• [Your instructions] Every line below is to be set down again exactly; any image stays out.

• [Record excerpts]

* * * * * * * * *

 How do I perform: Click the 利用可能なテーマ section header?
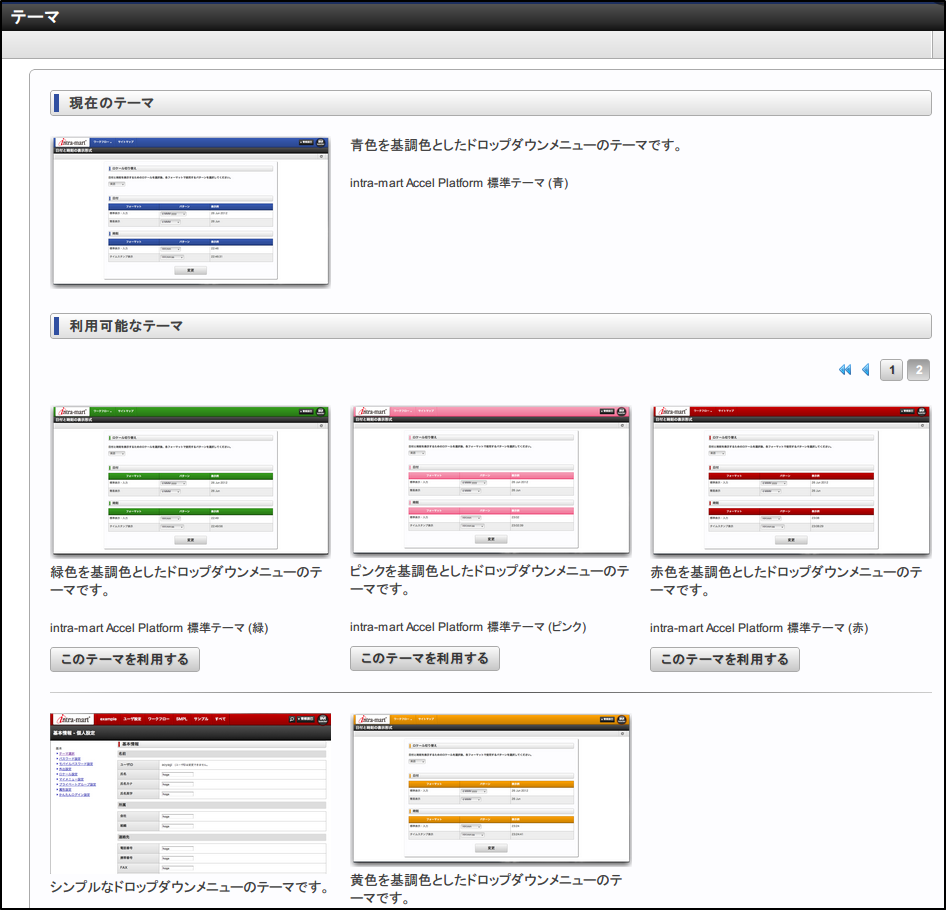(x=490, y=326)
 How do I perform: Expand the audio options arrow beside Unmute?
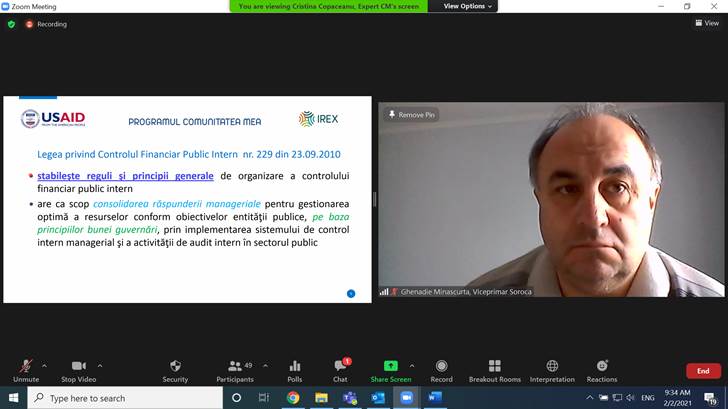(45, 365)
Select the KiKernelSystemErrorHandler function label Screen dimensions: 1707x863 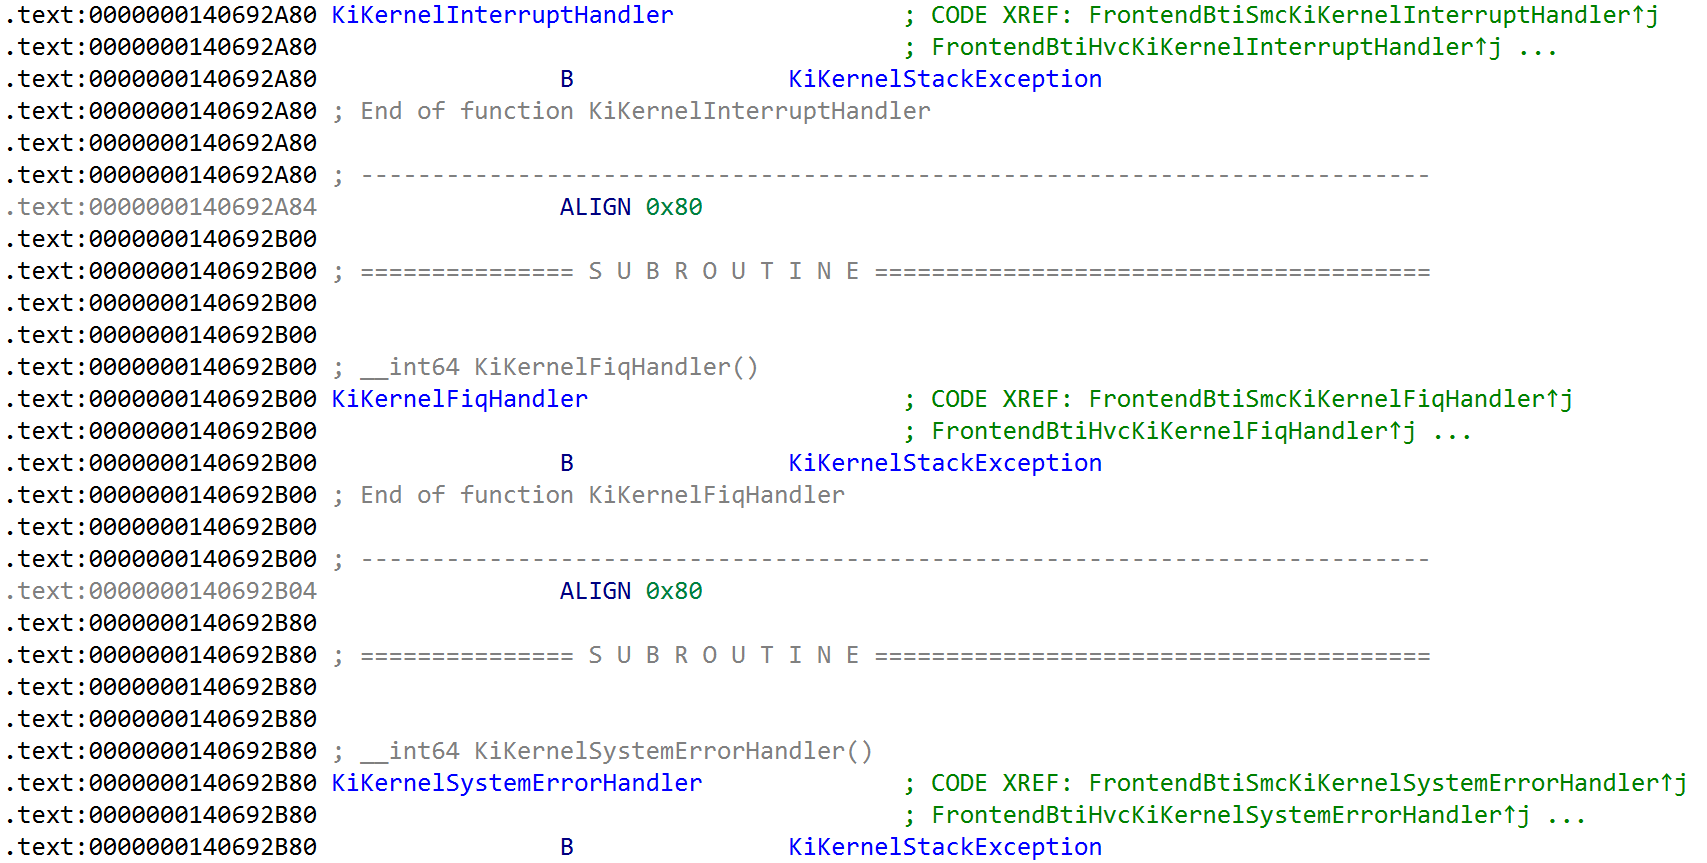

* * * * * * * * *

• [Result]
 How do I perform: Click the 利用可能なテーマ section header?
(x=490, y=326)
 How do I perform: Expand the audio options arrow beside Unmute?
(45, 365)
Select the KiKernelSystemErrorHandler function label Screen dimensions: 1707x863 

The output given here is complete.